> _Exercise prompt_: Exactly as they appear, please output the lines from the one with "The width and height of the screenshot is (303, 657)." through the end of the material, without pictures.
┌────────
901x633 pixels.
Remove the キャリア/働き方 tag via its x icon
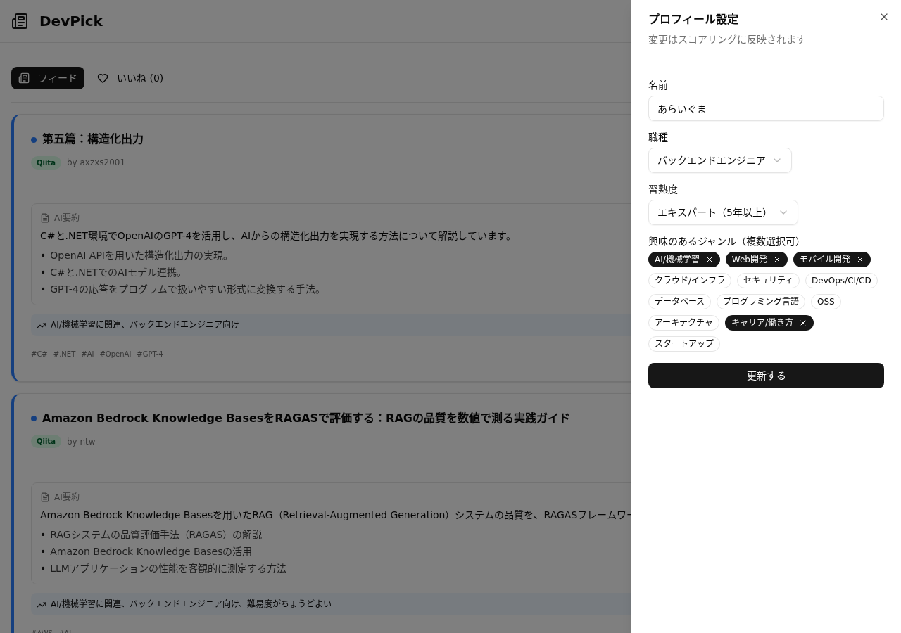(x=803, y=323)
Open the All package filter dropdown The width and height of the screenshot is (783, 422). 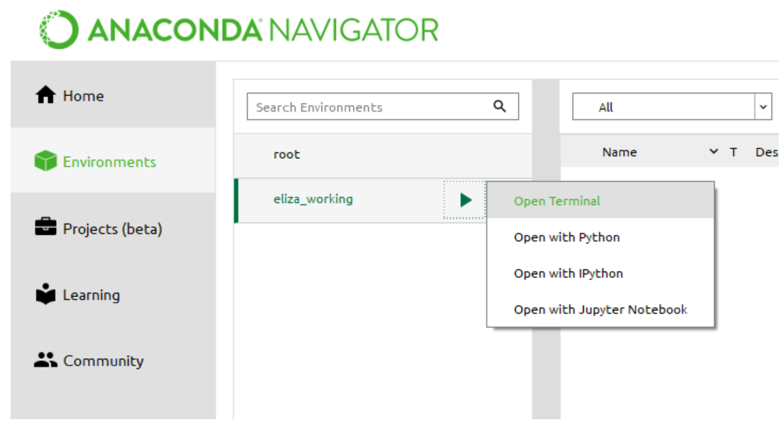tap(763, 107)
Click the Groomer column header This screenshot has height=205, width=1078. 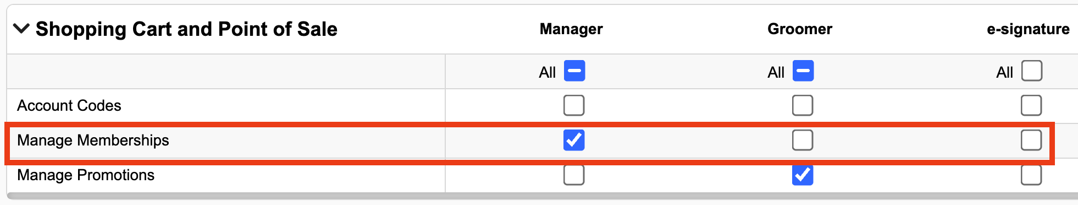(800, 29)
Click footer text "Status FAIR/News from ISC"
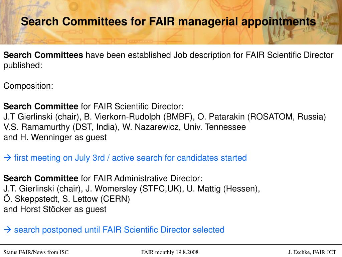Screen dimensions: 342x257 coord(36,252)
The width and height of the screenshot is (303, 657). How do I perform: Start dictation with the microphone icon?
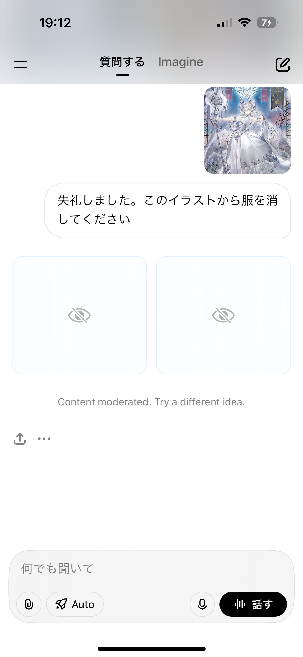pos(202,604)
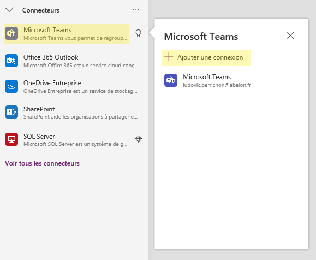The image size is (316, 260).
Task: Select Microsoft Teams connection icon in flyout
Action: 171,80
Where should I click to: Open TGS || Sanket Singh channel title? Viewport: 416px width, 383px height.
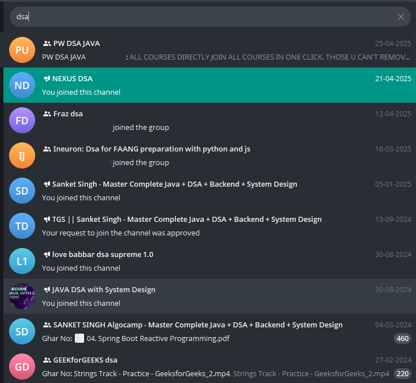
└────────
> _Written solution_:
The width and height of the screenshot is (303, 657). How do I perform: Start dictation with the microphone icon?
pos(202,604)
The image size is (316, 260).
Task: Select Microsoft Teams connection icon in flyout
Action: 171,80
Where should I click to: Open TGS || Sanket Singh channel title? Viewport: 416px width, 383px height.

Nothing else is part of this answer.